Because Haiti was going to ratify the Hague, we were told that instead of working directly with GLA, we would have to work with an accredited adoption agency in the States. GLA works with 2 American adoption agencies. One of them is Bethany Christian Services. I know people who work in the Little Rock office of Bethany, so we felt confident in choosing BCS.
That was in August of 2011. It took until October of 2012 to get everything in order for our dossier to get to Haiti. (I won't even go into all of that. It is such an exhausting an long process.) There was a magical deadline of November 1 that we were trying to beat. On November 1, the government office in Haiti that handles adoptions was shutting down and not accepting dossiers. After they reopened, the dossiers they accepted were going to be processed under the new Haitian adoption laws. Laws that no one is certain of. But we are all encouraged that these new laws will make adoption in Haiti easier.
Our biggest concern has been the fact that Haiti was going to make an announcement of all the American adoption agencies that they would work with for all new adoptions. There was a chance that our agency would not be accepted. I've had a peace that BCS would be on the list, but there was a chance that they wouldn't be and then we would be in no man's land with a completed dossier in Haiti that is obsolete. And we didn't know how much would have to be re-done. (And remember it took over a year to put it together.)

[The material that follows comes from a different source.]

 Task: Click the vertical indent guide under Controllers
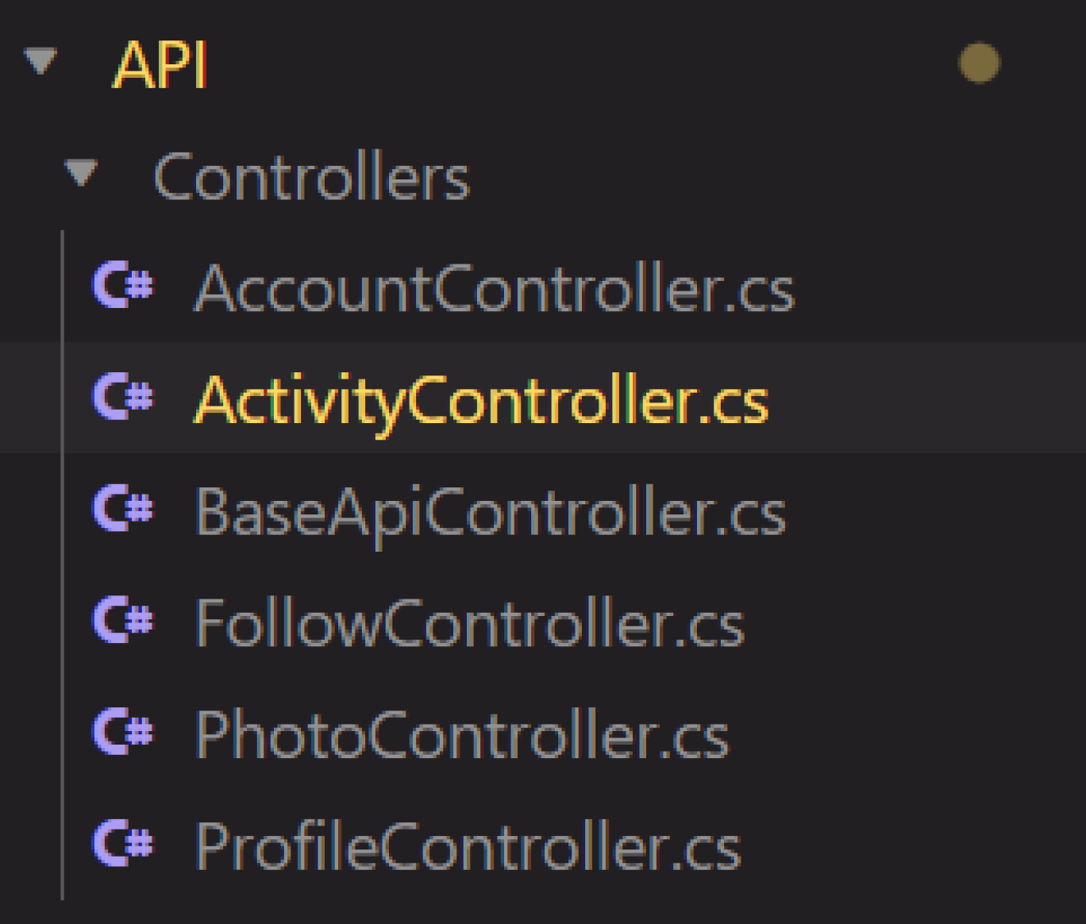[62, 565]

Today, after 2 postponed announcement dates, the list was announced. And BCS IS ON IT!! Praise the Lord!
So now, the next step of waiting is for our referral. There is some uncertainty on our part what has to happen before we get the referral. I think GLA will match us with a child (a boy between 4 and 7) and then the child's information and our dossier will go to the Haitian government office for approval. After it gets approved we will get our referral. That's not to say we have to accept that specific referral. That decision is definitely ours. If we feel that the child we are matched with is not the fit for our family, we can say no. Then GLA will work on another referral and send that to the government.
I do want to say, I don't think there would be a scenario in which we would reject a referral. It is always a possibility, but we have prayed over our referral and we have complete confidence in the director of GLA and her prayers over every referral she makes. We truly feel that God has directed us in every single step of this adoption process and He knew who our son was before He formed him in the womb. This is a process that has been determined for our lives and we know that we won't get "the wrong kid."

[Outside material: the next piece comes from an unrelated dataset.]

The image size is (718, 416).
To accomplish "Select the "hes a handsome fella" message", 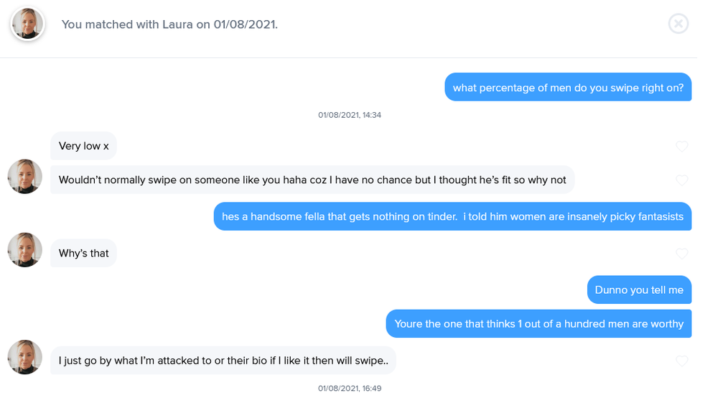I will 452,216.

And now the waiting continues. :) I do ask 2 things. Please pray for us and that our referral will come quickly and that our son will come home this year. This has been the longest "pregnancy" ever! And second. Please pray for the families who have been working with adoption agencies that were not approved. They are now in the position of trying to find another agency and figure out what how much of their dossier has to be redone.